1900 – 1988
“The fine public acceptance of our gift to the state of the . . . George W. Mead Wildlife Area was an exhilarating experience. . . . the diversion of these lands to conservation and to propagation of game will make possible their most beneficial use for the people of Wisconsin.” — Stanton Mead
Stanton W. Mead (1900-1988), the former president and chairman of Consolidated Papers Inc. in Wisconsin Rapids was born in Rockford, Illinois. His early education was in Wisconsin Rapids schools. Leaving the city, he attended Hotchkiss Preparatory School prior to enrollment in Yale University. Following his graduation from Yale in 1922, Mr. Mead began his career in the paper industry when he joined Consolidated Paper, Inc. He was elected a director in 1927 and was in administration as treasurer, vice president, and president at Consolidated papers until his retirement in 1971.
Mead emphasized sustained yields on company managed lands. He encouraged the initiation of an industrial forestry operations program within the company and hired their first forester in 1930. Mead believed that trees used by the company should be replaced, not only as a wise business practice, but also because it was an obligation toward the land and its people.

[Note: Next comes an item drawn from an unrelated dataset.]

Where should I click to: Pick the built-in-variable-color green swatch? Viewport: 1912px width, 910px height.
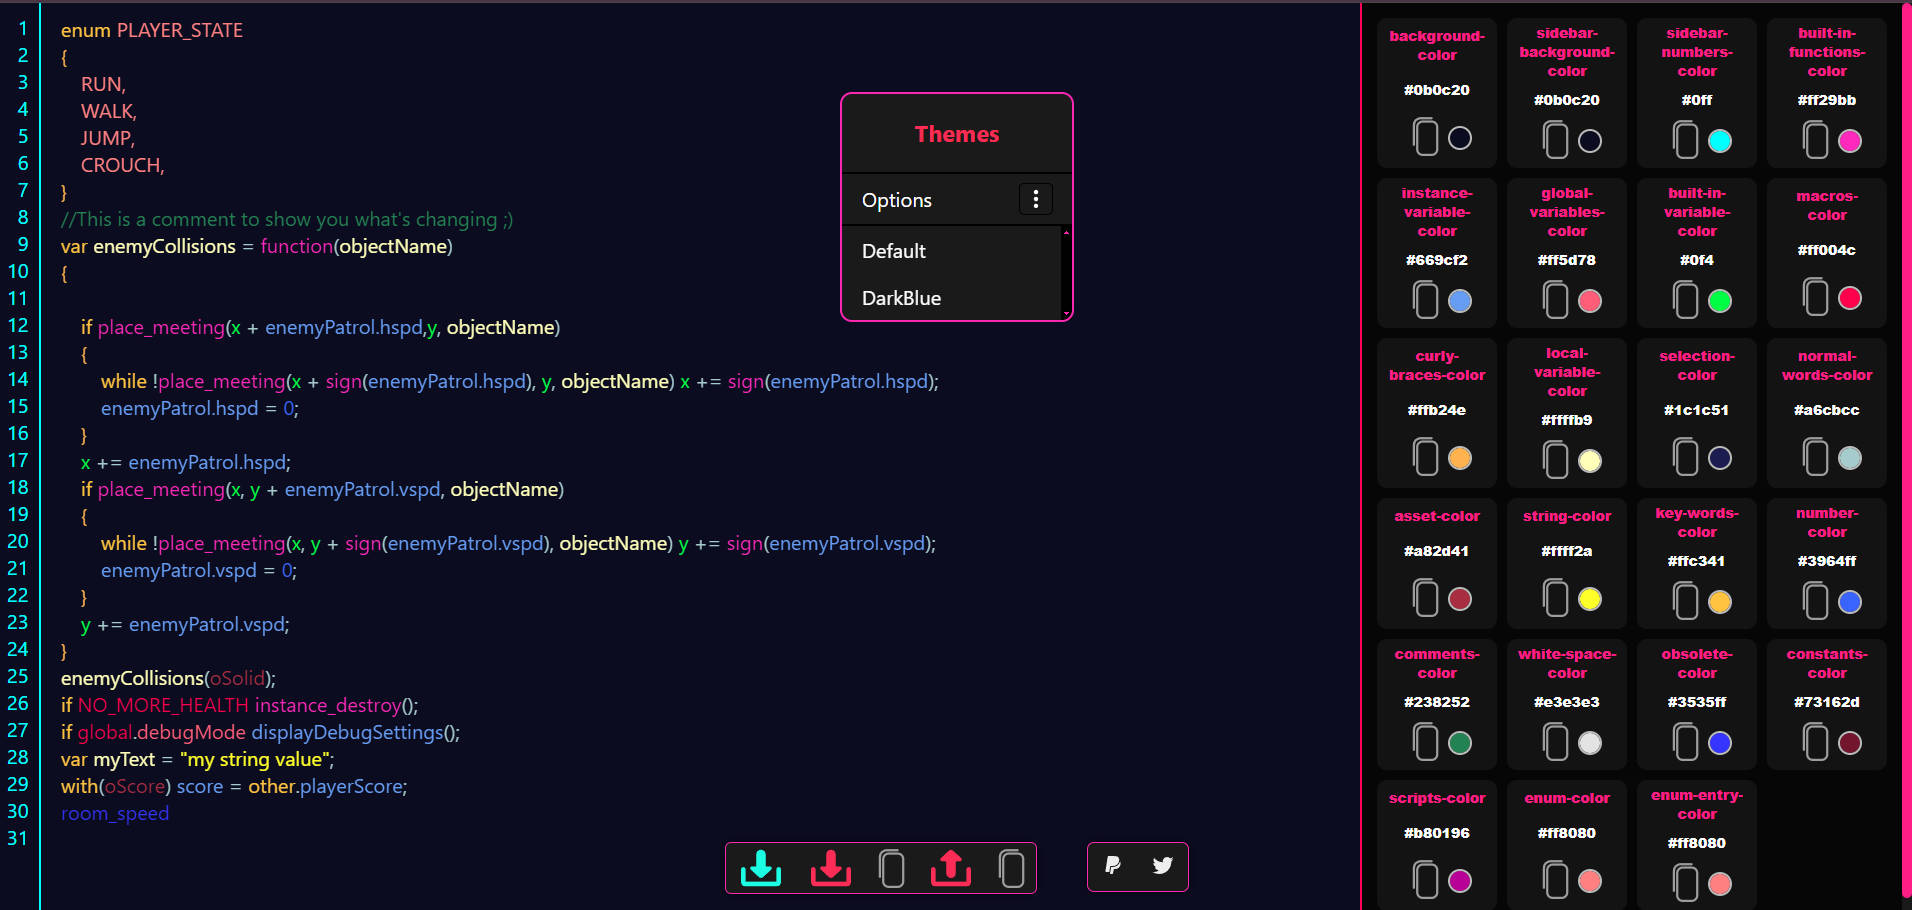click(1720, 301)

Throughout his career, Mead took a keen interest in conservation progress in Wisconsin, particularly in the field of forest management. He was instrumental in the founding of Trees for Tomorrow, Inc., a nonprofit organization of Wisconsin paper and power companies dedicated to the advancement of reforestation in Wisconsin. He was a director of this organization for many years
During his years as a paper manufacturer, he gave time and energy to the successful development of the Wisconsin River to control flood waters and secure an even supply of water for power purposes. He served as director and president of Wisconsin Valley Improvement Company, the company which developed the reservoir system on the Wisconsin River, and which regulates the river’s flow.

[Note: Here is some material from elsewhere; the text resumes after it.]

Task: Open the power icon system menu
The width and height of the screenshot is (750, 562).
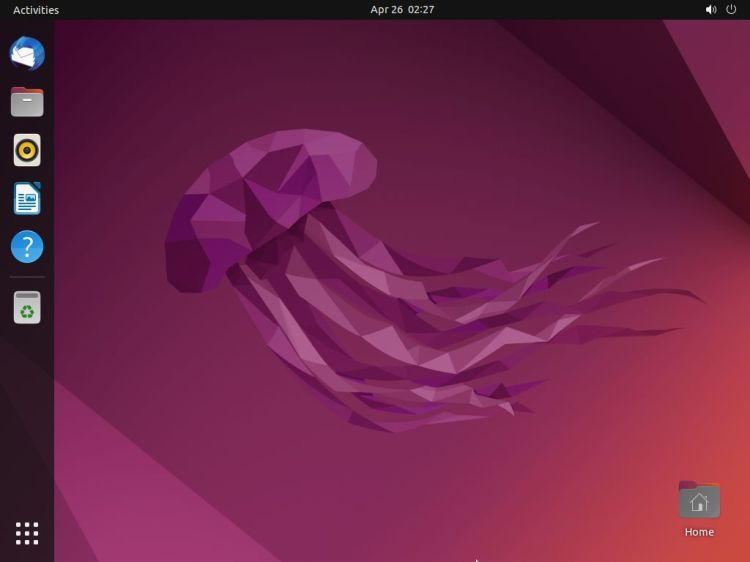Action: click(731, 10)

Mead was active in pollution abatement programs of the former Sulphite Pulp Manufacturers’ research league, an organization of United States pulp mills which was organized to find economic, non-polluting uses for by-products of the sulphite pulping process. He was a trustee of this organization when it was organized in 1939 and served as its president from 1954 to 1965,
He was the motivator for the gift to the State of 20,000 acres of land in central Wisconsin. Now known as the Mead Wildlife Area, this gift came about largely as a result of Mead’s interest in conservation and the enthusiasm he developed for the project when he discovered the potential value of this area to the entire State. His conservation efforts were recognized in 1968 when he received a special conservation award from the State of Wisconsin
Stanton Mead had a great interest in education and youth projects. He served as trustee for Lawrence College and the Institute of Paper Science, and as a director, vice president and treasurer of South Wood County YMCA.

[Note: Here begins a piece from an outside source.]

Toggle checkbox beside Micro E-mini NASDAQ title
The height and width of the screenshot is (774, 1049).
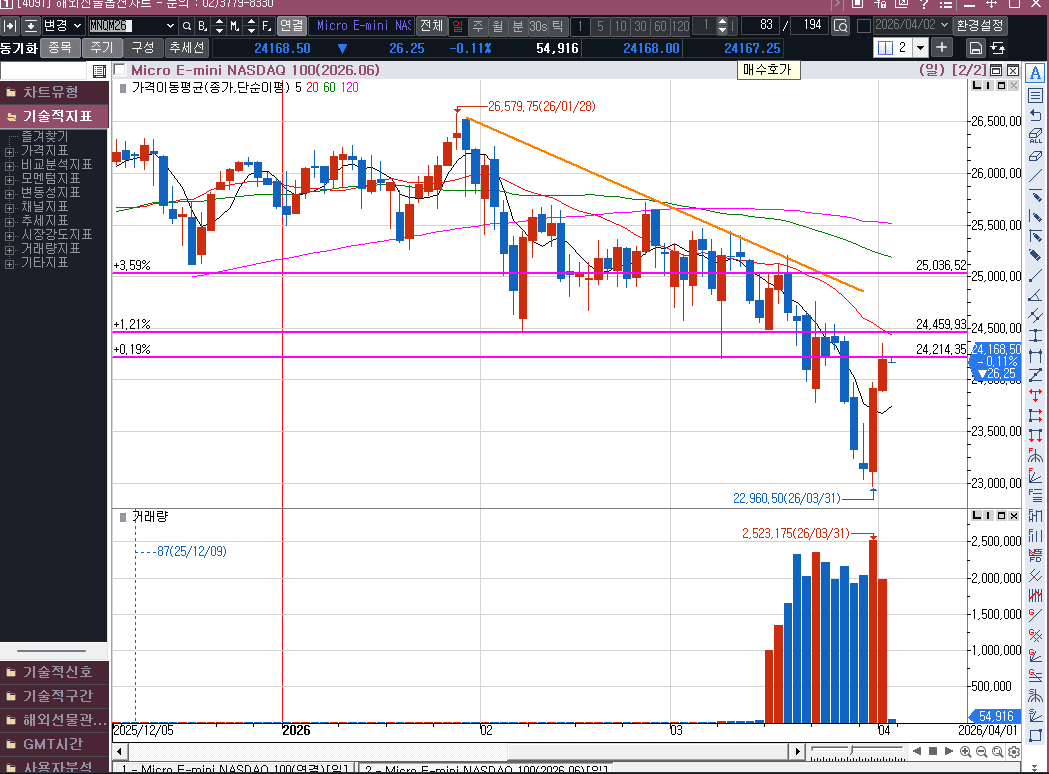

He was a long time leader in the Boy Scouts and President of Samoset Council, Boy Scouts of America from which he was awarded the America Silver Beaver Award. Mead also received the Region 7 Boy Scouts of America Silver Antelope Award for outstanding service to boyhood in the community, state and nation. He was named “Citizen of the Year” by the Wisconsin Rapids Area Chamber of Commerce in 1959 and the Wisconsin Rapids Rotary Club named him a Paul Harris Fellow in 1981. In 1986 he was inducted into the Wisconsin Forestry Hall of Fame.